→ **EXTRAIT À LIRE**:
_ _ _ _ _
Coronavirus Pas de pénurie alimentaire à craindre
Coronavirus
Pas de pénurie alimentaire à craindre
Malgré des ruptures de stocks pour certaines denrées de base, la famine ne menace pas les Français en ces temps d’épidémie de Covid-19. Les filières agroalimentaires assurent pouvoir continuer à produire, moyennant des ajustements.
Des rayonnages de magasins vidés de pâtes, riz et sardines à l’huile, des clients de grandes surfaces avec des caddies remplis de yaourts, de bouteilles d’huile ou de boîtes de conserve… Des photos de ce genre circulent abondamment sur les réseaux sociaux. Sur Internet, les escrocs s’en donnent à cœur joie. Ainsi, une boutique répondant au nom de « Franc shopping » propose sur Amazon des lots de quatre paquets de coquillettes de 500 grammes pour… 28 € ! Les achats de pâtes et de couscous ont doublé, ceux de riz ont été multipliés par 2,5. D’autres produits sont également plus demandés, quoique dans des proportions moindres, à l’instar des charcuteries et des plats cuisinés, en hausse de 20 à 30 % chez Fleury Michon.
Pourtant, le gouvernement et les distributeurs répètent à l’envi que les aliments ne manqueront pas dans les prochaines semaines. Le ministre de l’Économie Bruno Le Maire l’a assuré dimanche 5 mars : « La sécurité d’approvisionnement en produits alimentaires et de première nécessité est garantie dans les jours et les semaines à venir […]. 90 à 95 % des références sont disponibles. » Même si des ruptures de stocks sont constatées quotidiennement dans de nombreux commerces, les magasins sont réapprovisionnés tous les jours. Que Choisir a interrogé les géants de l’agroalimentaire, aucune pénurie ne semble se profiler.
LES USINES AGROALIMENTAIRES TOURNENT PLEIN POT
« Les usines Panzani fonctionnent 24 heures sur 24 et 7 jours sur 7 pour répondre au doublement de la demande », explique le directeur général du groupe, Xavier Riescher, à Que Choisir. Il n’y a pas d’usines de pâtes à l’arrêt, ni en France, ni d’ailleurs en Italie. » Chez Fleury Michon, la fabrication est passée de 5 à 6 jours par semaine. Pour « garantir la chaîne d’approvisionnement », des assouplissements aux réglementations du travail (sur les heures supplémentaires, le travail de nuit…) sont prévus, a d’ailleurs promis Bruno Le Maire. Et les salariés bénéficient des dérogations sur les restrictions de circulation. Peu manquent à l’appel actuellement, soulignent tous les industriels interrogés, qui ont parfois fait revenir leurs jeunes retraités. Et si besoin, « une foule d’étudiants désœuvrés sont prêts à mettre la main à la pâte », selon une agence d’intérim. Cette situation est donc gérable sur quelques semaines, et tant qu’il n’y pas trop de personnel malade… Un acteur de la filière fruits et légumes explique : « On est sur le pont, mais sereins. Il n’y aura pas de problème globalement, même si nous ne produirons plus certaines références anecdotiques, comme les mélanges de salades. »
_ _ _ _ _
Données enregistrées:
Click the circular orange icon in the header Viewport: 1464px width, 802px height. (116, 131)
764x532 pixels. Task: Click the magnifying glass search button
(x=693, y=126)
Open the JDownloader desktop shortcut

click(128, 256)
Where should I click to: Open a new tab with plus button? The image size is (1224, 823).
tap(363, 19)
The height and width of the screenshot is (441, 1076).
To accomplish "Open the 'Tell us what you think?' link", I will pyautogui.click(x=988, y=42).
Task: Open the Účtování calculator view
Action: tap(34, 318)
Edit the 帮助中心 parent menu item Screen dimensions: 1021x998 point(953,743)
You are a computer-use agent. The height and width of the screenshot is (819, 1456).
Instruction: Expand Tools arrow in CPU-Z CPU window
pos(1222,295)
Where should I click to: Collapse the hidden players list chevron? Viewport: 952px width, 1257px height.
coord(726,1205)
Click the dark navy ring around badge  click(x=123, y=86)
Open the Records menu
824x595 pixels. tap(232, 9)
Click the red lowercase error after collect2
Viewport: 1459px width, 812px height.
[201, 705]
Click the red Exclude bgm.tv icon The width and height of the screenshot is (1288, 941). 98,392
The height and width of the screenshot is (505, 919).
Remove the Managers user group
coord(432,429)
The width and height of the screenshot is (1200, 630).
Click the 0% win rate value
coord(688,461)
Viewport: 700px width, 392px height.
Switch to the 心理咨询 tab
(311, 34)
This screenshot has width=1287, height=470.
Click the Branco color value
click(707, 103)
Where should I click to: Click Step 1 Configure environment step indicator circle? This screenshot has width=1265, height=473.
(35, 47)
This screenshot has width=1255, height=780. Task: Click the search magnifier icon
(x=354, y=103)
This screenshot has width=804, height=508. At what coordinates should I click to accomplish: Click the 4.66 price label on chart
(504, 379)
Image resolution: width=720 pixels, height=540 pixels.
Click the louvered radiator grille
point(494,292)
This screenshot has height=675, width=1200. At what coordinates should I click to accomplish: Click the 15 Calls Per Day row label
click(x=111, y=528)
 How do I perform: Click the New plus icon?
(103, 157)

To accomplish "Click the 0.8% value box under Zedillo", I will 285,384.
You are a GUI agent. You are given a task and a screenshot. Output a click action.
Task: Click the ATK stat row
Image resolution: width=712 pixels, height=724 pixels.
_ _ _ _ _
→ **CONSIGNE**: Recopiez mot pour mot le passage de l'article sur l'approvisionnement alimentaire, en commençant par "Pourtant, le gouvernement" et en allant jusqu'à "semble se profiler.".

→ **RÉPONSE ATTENDUE**:
Pourtant, le gouvernement et les distributeurs répètent à l’envi que les aliments ne manqueront pas dans les prochaines semaines. Le ministre de l’Économie Bruno Le Maire l’a assuré dimanche 5 mars : « La sécurité d’approvisionnement en produits alimentaires et de première nécessité est garantie dans les jours et les semaines à venir […]. 90 à 95 % des références sont disponibles. » Même si des ruptures de stocks sont constatées quotidiennement dans de nombreux commerces, les magasins sont réapprovisionnés tous les jours. Que Choisir a interrogé les géants de l’agroalimentaire, aucune pénurie ne semble se profiler.